> Exercise input:

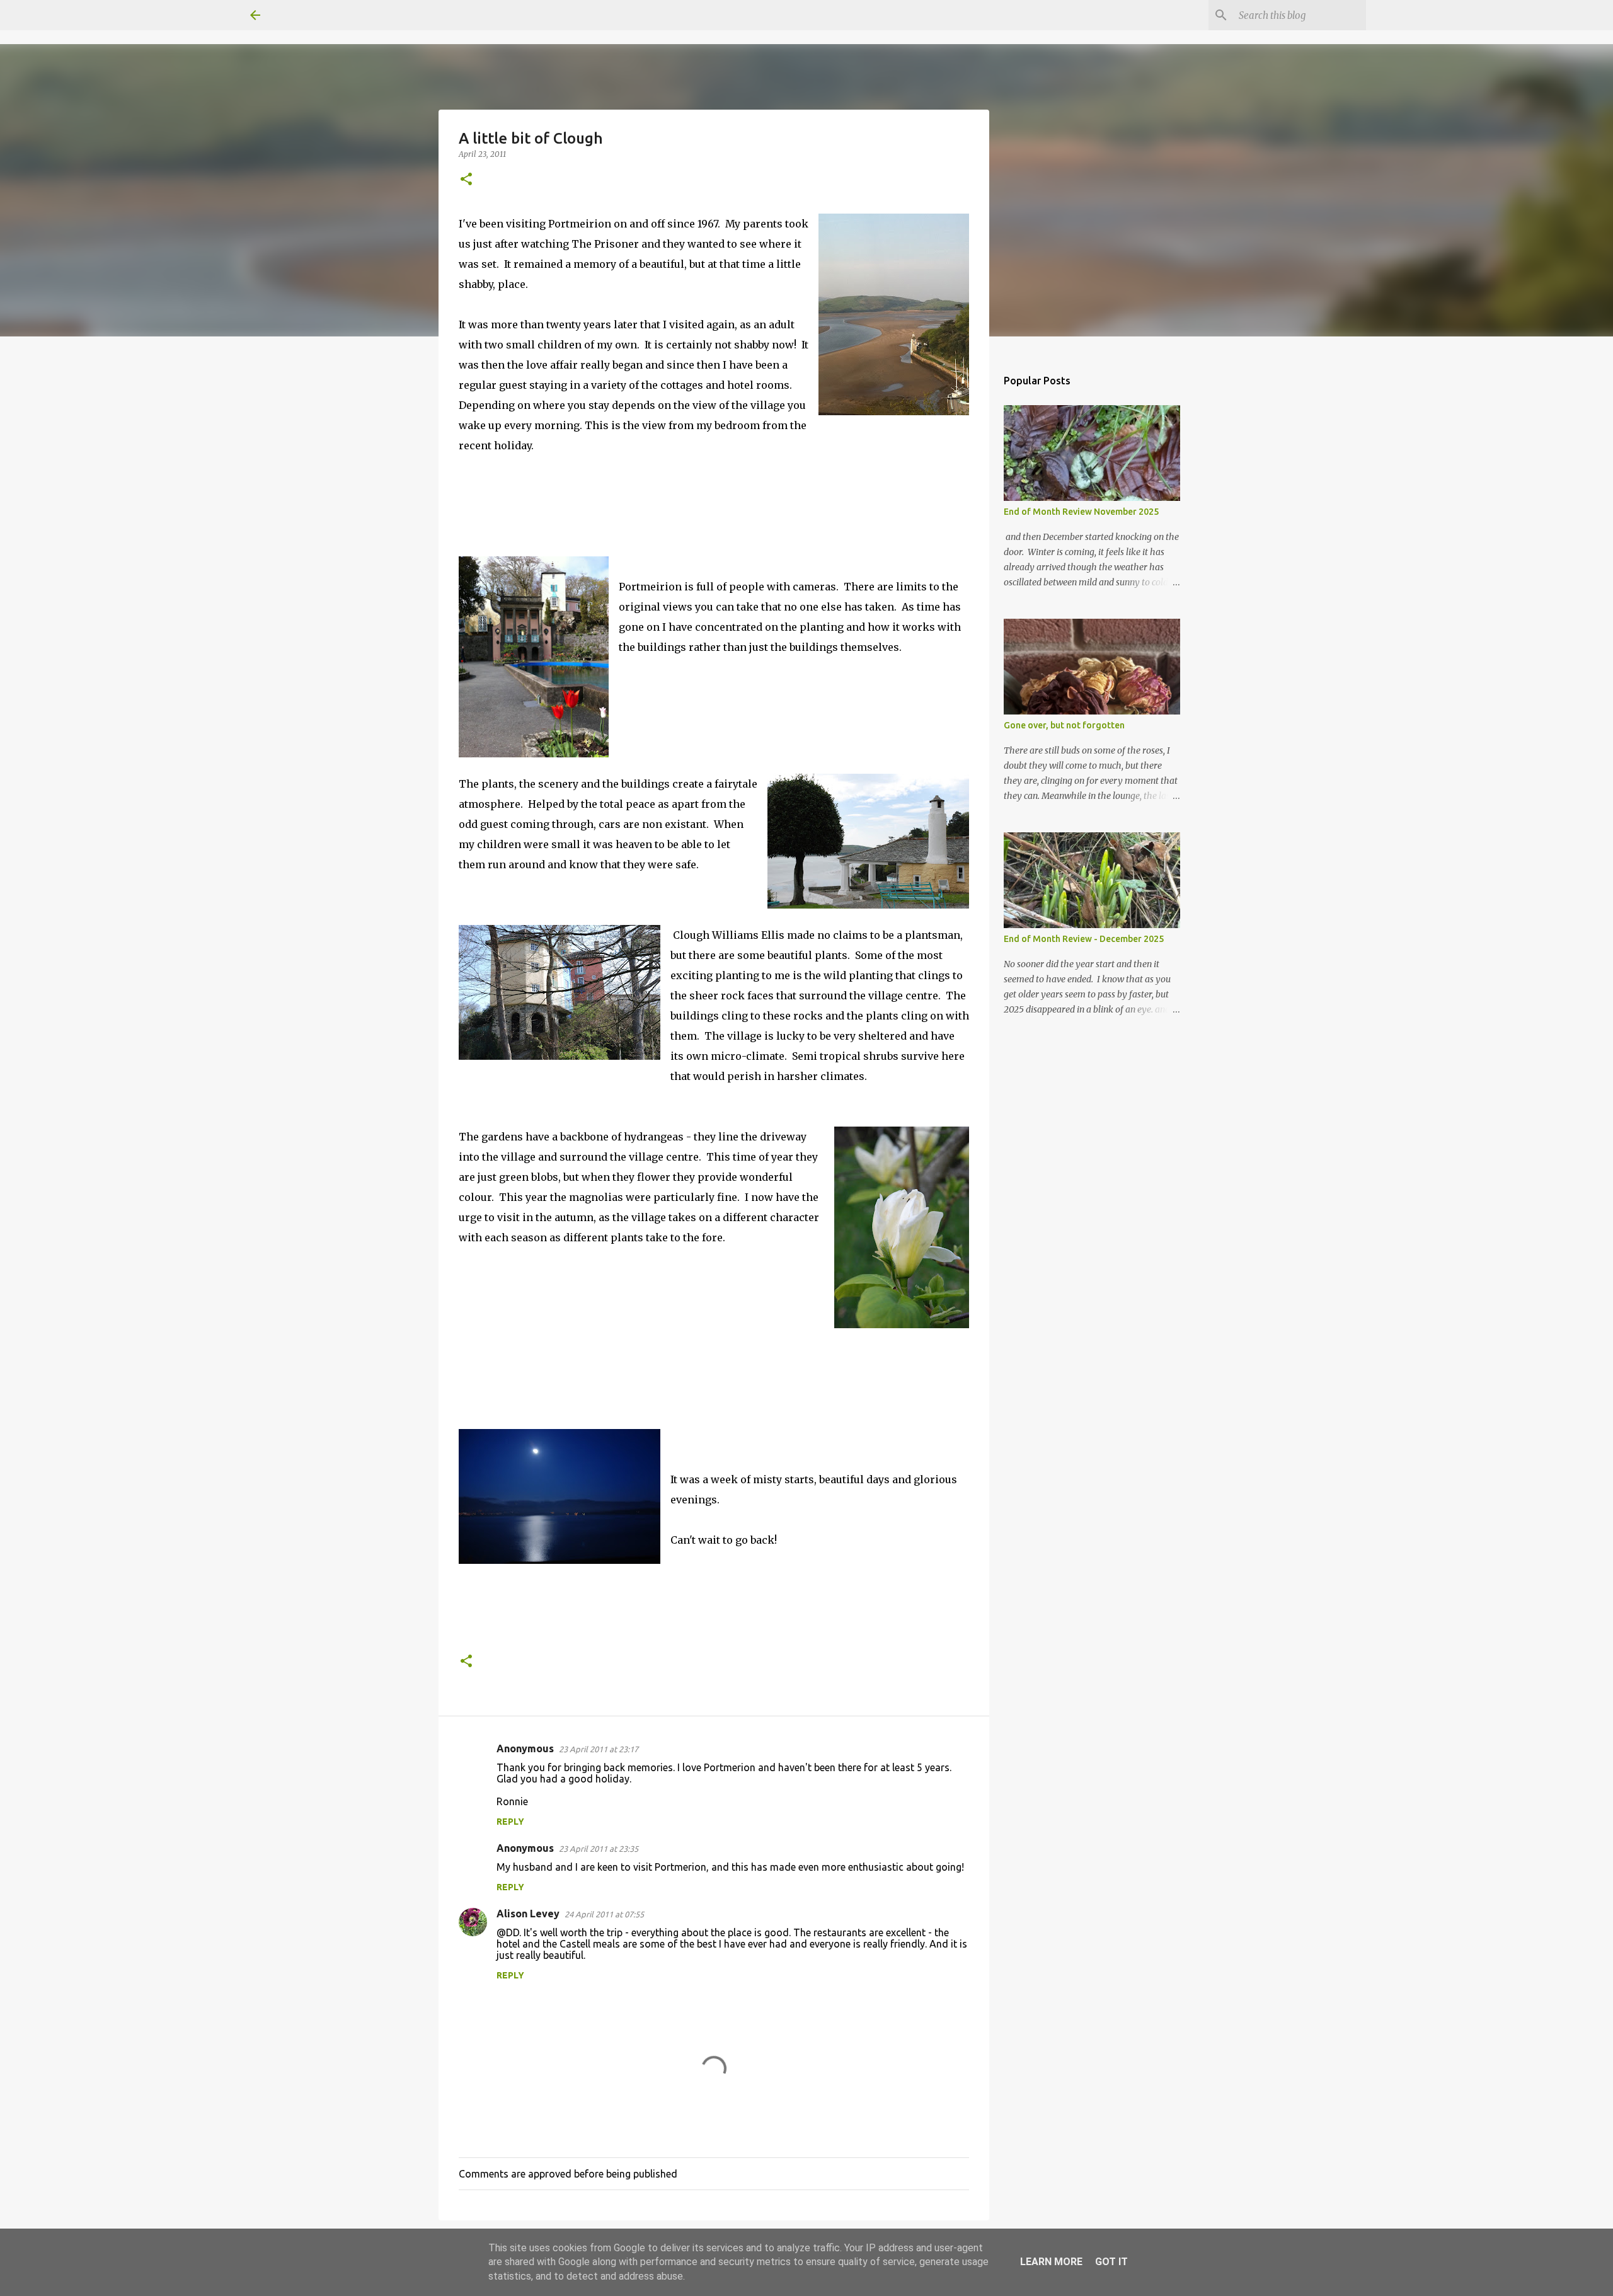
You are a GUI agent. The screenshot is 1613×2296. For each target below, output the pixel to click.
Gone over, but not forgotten (1064, 725)
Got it (1111, 2262)
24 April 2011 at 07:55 (604, 1914)
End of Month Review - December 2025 (1084, 939)
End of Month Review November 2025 (1081, 512)
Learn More (1051, 2262)
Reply (510, 1822)
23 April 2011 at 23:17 (598, 1749)
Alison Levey (528, 1913)
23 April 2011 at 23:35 (598, 1848)
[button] (466, 179)
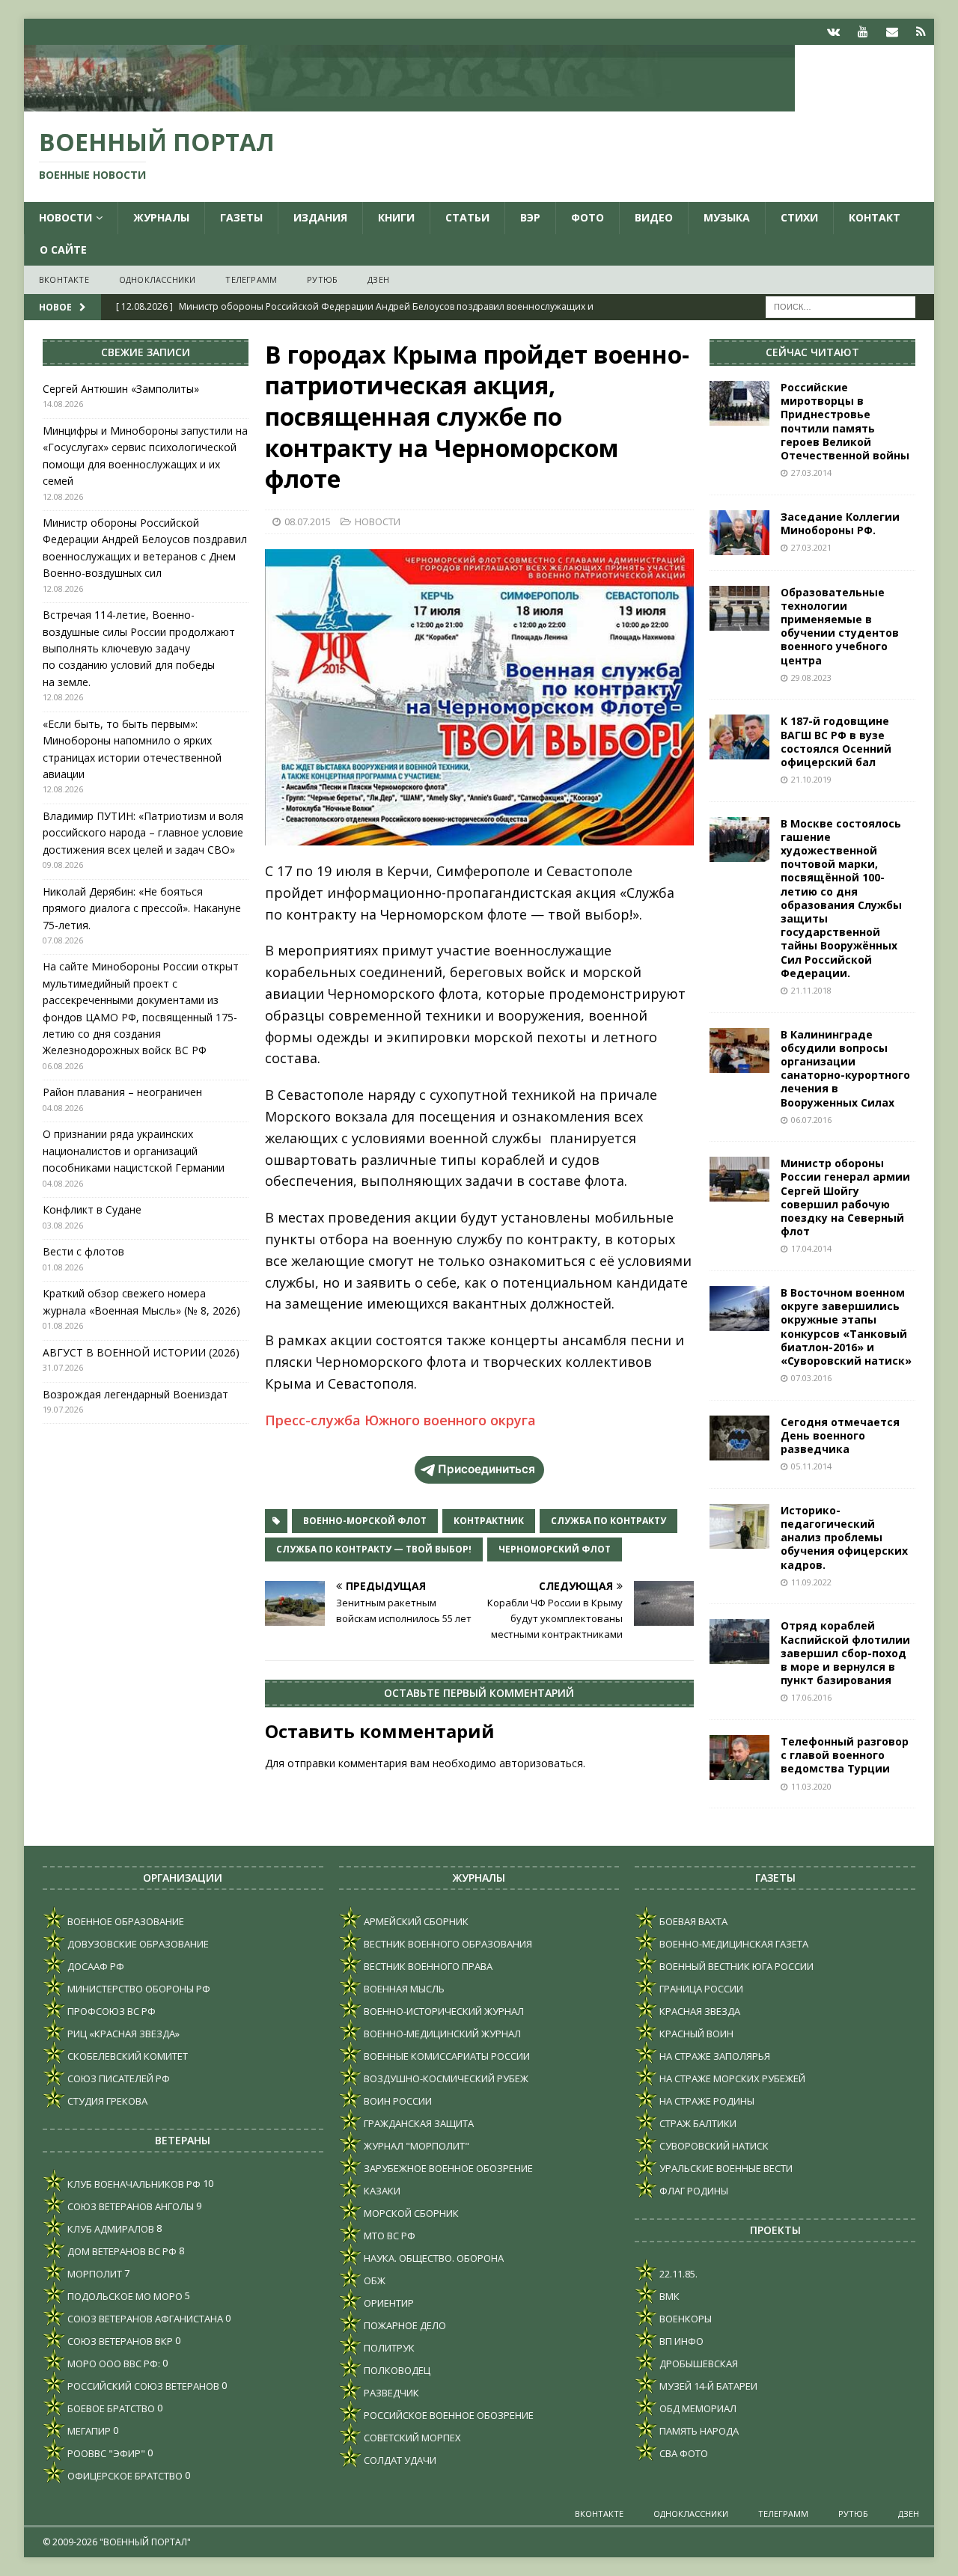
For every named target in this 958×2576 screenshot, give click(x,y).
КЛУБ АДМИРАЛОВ (109, 2229)
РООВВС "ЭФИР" (105, 2453)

> Exercise instructions: Using the material above, retype each entry exactly and omit the pictures.

> Output below:
You are a GUI agent. The screenshot is 1613×2296. For each target below, output the pixel to click.
Gone over, but not forgotten (1064, 725)
Got it (1111, 2262)
24 April 2011 at 07:55 (604, 1914)
End of Month Review - December 2025 (1084, 939)
End of Month Review November 2025 (1081, 512)
Learn More (1051, 2262)
Reply (510, 1822)
23 April 2011 at 23:17 (598, 1749)
Alison Levey (528, 1913)
23 April 2011 at 23:35 (598, 1848)
[button] (466, 179)
For every named target in this 958×2576 screenshot, give click(x,y).
КЛУБ АДМИРАЛОВ (109, 2229)
РООВВС "ЭФИР" (105, 2453)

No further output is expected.